By Jonathan Danilowitz
On the 9th March, His Excellency Mr. Yuri Sterk, the Bulgarian Ambassador to Israel, opened an exhibition at Tel Aviv's Enav Cultural Center. Amongst those at the event were key Ministry of Foreign Affairs persons, members of the diplomatic and consular corps and of course, many present and former Bulgarian citizens.
The exhibition – “The Power of Civil Society during the Holocaust: the Bulgarian Story, 1940 – 1944” – reflects some of the historic parallels between Bulgaria’s and Israel’s struggles for independence, and some of the similarities between the two countries, explaining the close ties that exist between them at all levels, to this day. (The exhibition is open to the public until 19th March.)

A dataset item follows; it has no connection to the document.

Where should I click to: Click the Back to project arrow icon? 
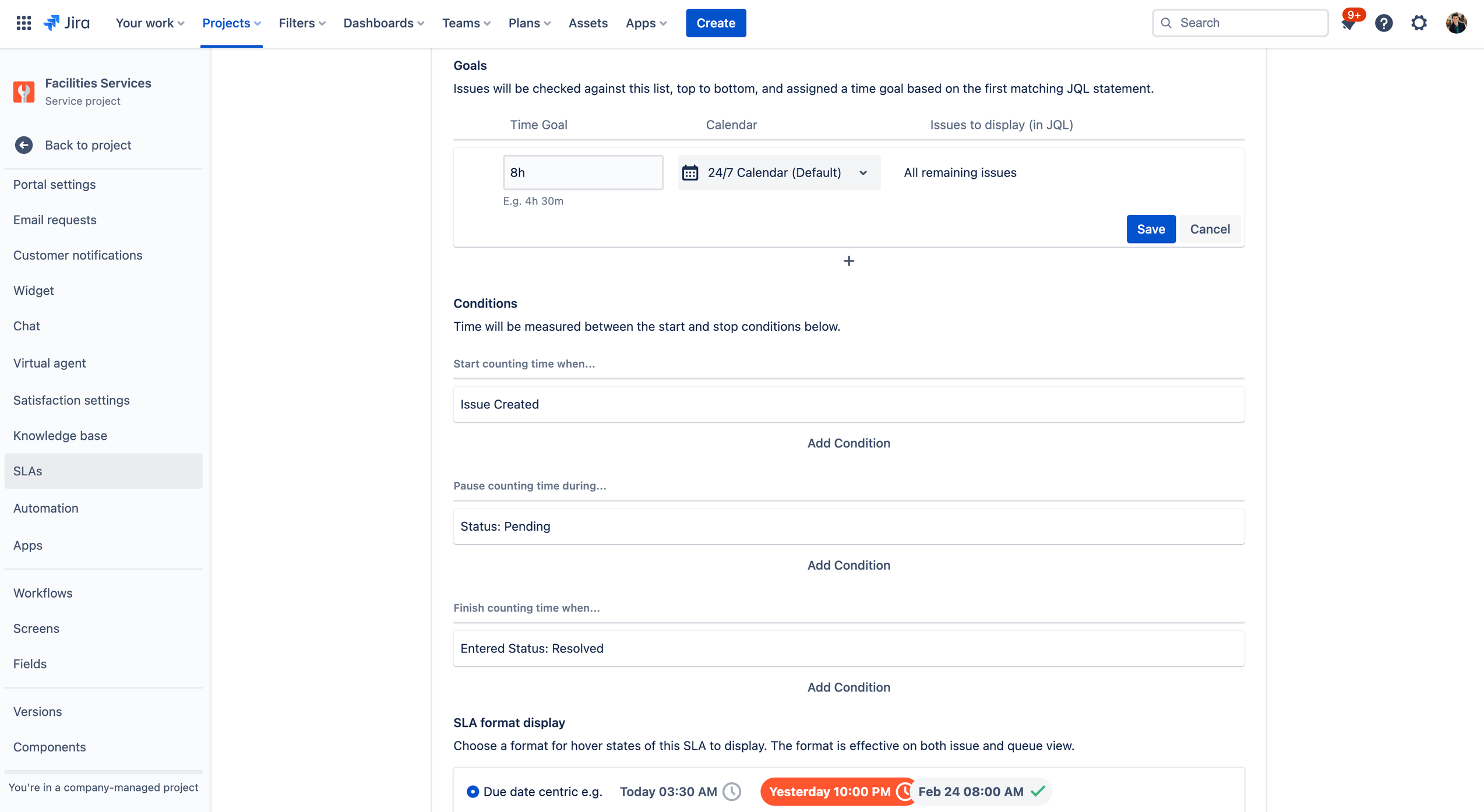[x=24, y=144]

Although many individual Jews and several Jewish communities in Europe were saved from the Nazi death machine in WWII in various countries, Bulgaria was perhaps unique in that, thanks to the united civilian efforts (led by the Bulgarian Royal Family and other intellectual, spiritual and political leaders), almost the entire Jewish community there was saved. Neighbors would not stand by and allow the Jews to be deported to death camps.
In his address to the assembled guests, Ambassador Yuri Sterk spoke of the coincidence that the 9th March, the 133rd anniversary of Bulgaria’s liberation, was also the date of the start of the civil actions protesting against and resisting the “final solution” of the Third Reich, thus saving Bulgaria’s Jewish community.
Analyzing whether there is a link (separated in time by almost 65 years) between the two events, and the source of the close ties, the Ambassador continued: “I believe both represent crucial junctures in the development of the Bulgarian nation; both attest significantly to important features of Bulgarian national spirit and character which substantiated the historically critical choices Bulgarians had to make on those two occasions: once in the 1870s in favor of their freedom, to exercise their right to an independent national being. And a second time – in the dark years of WWII – in favor of human dignity, in support of universal human virtues and values as opposed to the probably easier way to dishonor and complicity in the most abominable crime against humanity in the history of Mankind.
“These are actually also the choices made, and the values and principles shared, by the people of Israel. These are the values and principles that are shared by both our peoples and which are the foundation of our peoples’ affinity for each other, of the friendship between our two nations”.
Ambassador Mr. Sterk concluded by graciously acknowledging the assistance of those who had helped make the exhibition possible, including Tel Aviv Municipality and the Bulgarian Institute of Culture. This is the very first time this exhibition has been shown in Israel.